WHAT TO WORK ON —
Carry on the passage about forced labor in Tamil Nadu's garment industry, starting right after its last sentence.
[start of TEXT SECTION]
Tamil Nadu is the powerhouse of India’s textile industry and accounts for 20% of the country’s total export of ready-made garments. Housing 58% of India’s textile mills, the state of Tamil Nadu employs over 1.02 million workers in the garment sector, most of whom are subject to severe labour exploitation and dangerous conditions. As the world’s second largest textile exporter, India’s garments find their way into supply chains around the globe, including the UK.

Tamil Nadu, in the southernmost part of India, is just one example of the international crime of modern day slavery. The workforce is predominantly female and many are regular victims of bonded labour. The women millworkers experience many forms of ill treatment, including excessive working hours, poor living conditions in hostels, and illness caused by exposure to cotton dust. Withholding wages and paying below minimum wage is common practice, while workers have no access to grievance mechanisms.

The examples and figures make startling reading but unfortunately it is still too easy for companies and consumers to turn a blind eye. Many consumers are unaware of the conditions under which the goods they buy have been produced and even when businesses have good intentions, auditing a supply chain with multiple suppliers can be so complex, confidently identifying and eliminating the use of slave labour can present a serious challenge.

The BBC Panorama programme aired in October last year which discovered Syrian refugees working illegally in Turkey for major brands, many of whom were proponents of ethical trading, is a case in point. The fact that slave labour has been found so readily within the supply chain of companies who are proactive in trying to outlaw this kind of practice shows just how inherent the problem is and how much work is there to be done.
[end of TEXT SECTION]
[start of EXTRACTED MATERIAL]
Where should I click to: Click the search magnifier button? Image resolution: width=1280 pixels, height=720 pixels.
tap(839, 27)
[end of EXTRACTED MATERIAL]
[start of EXTRACTED MATERIAL]
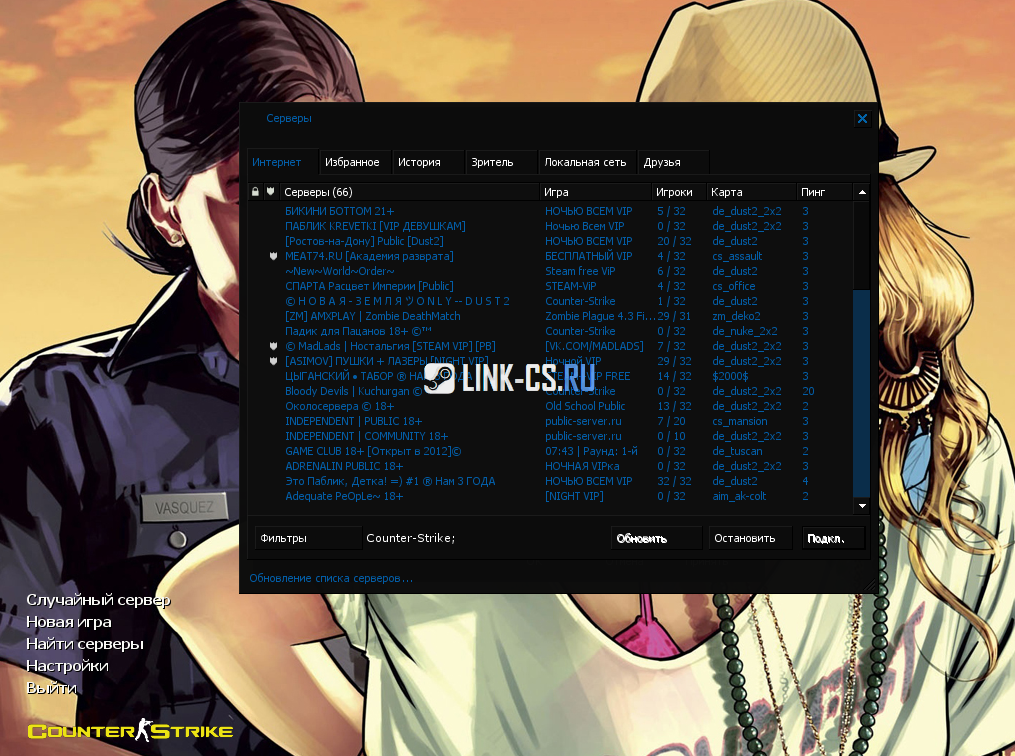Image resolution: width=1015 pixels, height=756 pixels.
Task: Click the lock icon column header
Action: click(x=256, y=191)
[end of EXTRACTED MATERIAL]
THE OUTPUT —
Thankfully there is increasing pressure for businesses to face up to their responsibilities from both a moral and legal perspective. The Modern Slavery Act, which was introduced in 2015 to consolidate laws covering the issue of slavery in the UK, now also includes provisions for supply chains. The Transparency in Supply Chain Provisions require businesses which have an annual turnover above £36m to publish a statement which confirms the steps taken to mitigate the risk that slavery and human trafficking are in their business or supply chain.

A supply chain reaction

At Arco we pride ourselves on our ethical supply policy and we are committed to making a difference. As well as meeting our obligations in line with these provisions, we promote ethical trade within the supply of safety products. In the same way as we drive improvements in quality standards across our industry through investment in product testing and assurance, Arco is also taking action to raise standards throughout our supply chain when it comes to ethical trading; we call it starting a supply chain reaction.

Arco is a member of the Ethical Trading Initiative (ETI), a leading alliance of companies, trade unions and NGOs that promotes respect for workers’ rights around the globe. The ETI’s aim is to improve the lives of workers by eradicating exploitation and discrimination. Arco joined the ETI in 2007 and remains the first and only safety distributor to be a member.

Supplier ethical compliance

Arco has created a process to ensure the ethical compliance and capabilities of all suppliers manufacturing products which carry an Arco brand. This is in line with the ETI Base Code, which is founded on the conventions of the International Labour Organisation (ILO) and is an internationally recognised code of labour practice.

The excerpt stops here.